You need to go full manual on the flash settings, also don’t try to use the fastest flash sync once you get going as this usually doesn’t work well on remote triggers, drop a 1/3 stop on the speed and you should be good to go. I was using (dumb) wireless triggers to set off remote flashes for a timelapse and it worked at full sync except the 20 or so little groups of 2 or 3 shots that had shutter shadow on them which almost ruined the whole thing, I dropped from 1/250th down to 1/200 (crop body) for the next session and all was well. 
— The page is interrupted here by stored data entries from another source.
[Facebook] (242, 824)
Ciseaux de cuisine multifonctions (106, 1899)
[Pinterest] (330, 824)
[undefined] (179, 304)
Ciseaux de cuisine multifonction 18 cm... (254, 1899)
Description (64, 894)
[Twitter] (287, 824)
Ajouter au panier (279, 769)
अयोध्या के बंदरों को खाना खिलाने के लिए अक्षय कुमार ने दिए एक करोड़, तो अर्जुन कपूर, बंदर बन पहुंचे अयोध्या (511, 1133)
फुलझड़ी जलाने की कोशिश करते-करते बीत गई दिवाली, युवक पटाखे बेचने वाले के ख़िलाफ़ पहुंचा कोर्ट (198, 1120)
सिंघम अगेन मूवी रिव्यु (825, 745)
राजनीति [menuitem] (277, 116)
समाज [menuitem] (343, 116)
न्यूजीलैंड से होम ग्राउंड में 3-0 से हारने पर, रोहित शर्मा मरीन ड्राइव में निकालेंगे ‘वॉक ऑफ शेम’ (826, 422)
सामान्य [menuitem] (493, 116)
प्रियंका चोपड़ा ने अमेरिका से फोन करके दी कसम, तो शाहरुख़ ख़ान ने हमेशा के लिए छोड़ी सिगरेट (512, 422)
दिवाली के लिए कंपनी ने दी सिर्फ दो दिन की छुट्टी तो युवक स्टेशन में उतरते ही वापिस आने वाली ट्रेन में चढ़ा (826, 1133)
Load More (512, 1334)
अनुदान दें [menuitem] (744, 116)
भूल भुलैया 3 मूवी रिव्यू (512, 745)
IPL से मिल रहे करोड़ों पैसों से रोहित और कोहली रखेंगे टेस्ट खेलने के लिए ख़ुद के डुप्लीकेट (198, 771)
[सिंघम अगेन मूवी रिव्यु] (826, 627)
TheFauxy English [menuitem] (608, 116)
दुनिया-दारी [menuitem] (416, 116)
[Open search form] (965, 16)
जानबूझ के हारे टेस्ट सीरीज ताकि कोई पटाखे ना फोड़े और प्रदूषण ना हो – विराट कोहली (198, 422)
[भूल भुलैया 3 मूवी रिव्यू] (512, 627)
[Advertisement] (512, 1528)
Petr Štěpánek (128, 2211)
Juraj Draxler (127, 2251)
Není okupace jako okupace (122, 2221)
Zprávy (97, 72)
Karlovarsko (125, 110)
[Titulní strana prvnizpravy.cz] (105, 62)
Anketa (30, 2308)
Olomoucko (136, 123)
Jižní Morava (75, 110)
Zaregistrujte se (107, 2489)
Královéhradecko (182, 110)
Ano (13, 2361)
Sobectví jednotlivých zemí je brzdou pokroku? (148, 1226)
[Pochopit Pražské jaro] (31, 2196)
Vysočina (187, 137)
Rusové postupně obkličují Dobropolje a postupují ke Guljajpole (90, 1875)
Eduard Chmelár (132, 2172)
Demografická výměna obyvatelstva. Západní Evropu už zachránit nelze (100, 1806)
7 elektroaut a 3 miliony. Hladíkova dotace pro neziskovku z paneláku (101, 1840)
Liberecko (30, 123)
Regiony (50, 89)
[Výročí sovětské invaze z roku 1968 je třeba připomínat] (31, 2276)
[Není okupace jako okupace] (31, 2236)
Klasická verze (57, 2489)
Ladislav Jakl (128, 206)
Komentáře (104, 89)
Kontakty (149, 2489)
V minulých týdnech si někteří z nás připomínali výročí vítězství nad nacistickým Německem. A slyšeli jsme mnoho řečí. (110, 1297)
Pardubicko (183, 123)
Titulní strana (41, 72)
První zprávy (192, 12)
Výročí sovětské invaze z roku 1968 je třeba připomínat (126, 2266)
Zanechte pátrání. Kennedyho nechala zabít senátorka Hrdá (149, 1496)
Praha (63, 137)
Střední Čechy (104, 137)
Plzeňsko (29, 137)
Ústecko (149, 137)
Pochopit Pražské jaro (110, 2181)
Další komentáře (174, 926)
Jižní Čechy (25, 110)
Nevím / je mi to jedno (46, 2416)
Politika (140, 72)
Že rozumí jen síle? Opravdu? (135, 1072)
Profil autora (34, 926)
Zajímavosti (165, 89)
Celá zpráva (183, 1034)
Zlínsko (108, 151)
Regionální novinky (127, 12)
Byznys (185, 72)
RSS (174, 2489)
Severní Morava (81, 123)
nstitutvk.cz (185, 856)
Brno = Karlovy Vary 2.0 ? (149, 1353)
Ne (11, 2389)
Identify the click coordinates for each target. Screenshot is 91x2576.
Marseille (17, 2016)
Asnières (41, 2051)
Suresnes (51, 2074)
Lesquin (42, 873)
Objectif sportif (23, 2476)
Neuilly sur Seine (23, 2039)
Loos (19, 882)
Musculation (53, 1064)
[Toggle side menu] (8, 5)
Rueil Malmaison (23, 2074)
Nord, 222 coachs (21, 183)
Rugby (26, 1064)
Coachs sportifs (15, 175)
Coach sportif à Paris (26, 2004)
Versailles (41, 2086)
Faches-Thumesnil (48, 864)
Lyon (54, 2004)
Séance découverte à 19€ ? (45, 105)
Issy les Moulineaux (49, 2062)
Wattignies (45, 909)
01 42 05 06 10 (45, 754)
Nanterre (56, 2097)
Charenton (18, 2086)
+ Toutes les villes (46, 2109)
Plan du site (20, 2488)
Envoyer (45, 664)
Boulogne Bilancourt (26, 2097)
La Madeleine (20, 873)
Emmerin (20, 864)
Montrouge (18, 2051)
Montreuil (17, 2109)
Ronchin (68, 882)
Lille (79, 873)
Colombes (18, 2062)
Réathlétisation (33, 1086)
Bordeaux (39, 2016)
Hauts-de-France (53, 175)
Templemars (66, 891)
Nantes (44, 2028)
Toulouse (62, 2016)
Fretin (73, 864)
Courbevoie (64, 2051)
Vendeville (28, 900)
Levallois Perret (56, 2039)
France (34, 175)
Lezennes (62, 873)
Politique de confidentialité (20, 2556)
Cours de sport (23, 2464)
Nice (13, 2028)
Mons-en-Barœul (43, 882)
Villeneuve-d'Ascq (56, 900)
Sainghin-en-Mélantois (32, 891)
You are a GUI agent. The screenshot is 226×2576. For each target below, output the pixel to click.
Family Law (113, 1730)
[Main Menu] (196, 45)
Once you get this sorted hopefully you should rapidly get to grips with the flash power and get some good results. 

Cheers, Graham. 



Mt Spokane Photography said:


> Jim Saunders said:
> 
> 
> > What's the chance your 90EX is giving the pre-flashes meant to reduce red-eye, and your studio light is syncing to those?
> ...


----------



## pierogo (Jul 20, 2018)

I set the 90ex to manual and the Sunpak fired IN SYNCH!
Plus, setting the 90ex to manual, which I'd never done, revealed that I can control its output as an on-camera fill, rather than just use it as a trigger, conserving its power and shortening its recycle time in the process.
I can't tell you how happy I am about this. 
I'm looking forward to playing with this powerful old flash you folks have made new for me.
Thank you very much!


----------



## Valvebounce (Jul 21, 2018)

Hi pierogo. 
Glad to hear you have it working, thanks for letting us know, so often people come here, ask for advice and don’t bother to let us know how they got on. 

Cheers, Graham. 



pierogo said:


> I set the 90ex to manual and the Sunpak fired IN SYNCH!
> Plus, setting the 90ex to manual, which I'd never done, revealed that I can control its output as an on-camera fill, rather than just use it as a trigger, conserving its power and shortening its recycle time in the process.
> I can't tell you how happy I am about this.
> I'm looking forward to playing with this powerful old flash you folks have made new for me.
> Thank you very much!


----------